(Beginning of Records for processing)
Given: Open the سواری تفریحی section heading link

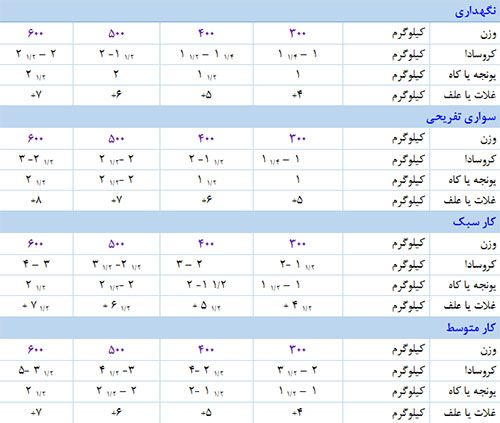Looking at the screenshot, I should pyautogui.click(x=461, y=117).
(End of Records for processing)
(Beginning of Records for processing)
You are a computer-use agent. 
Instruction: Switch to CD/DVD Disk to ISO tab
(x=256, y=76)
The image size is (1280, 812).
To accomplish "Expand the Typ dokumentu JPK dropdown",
(End of Records for processing)
Problem requirements: Within the material above, extract exactly the lines that start at the line containing "Instruction: Switch to CD/DVD Disk to ISO tab" and stop after the line containing "the Typ dokumentu", and only those.

Reply to the exercise:
Instruction: Switch to CD/DVD Disk to ISO tab
(x=256, y=76)
The image size is (1280, 812).
To accomplish "Expand the Typ dokumentu JPK dropdown",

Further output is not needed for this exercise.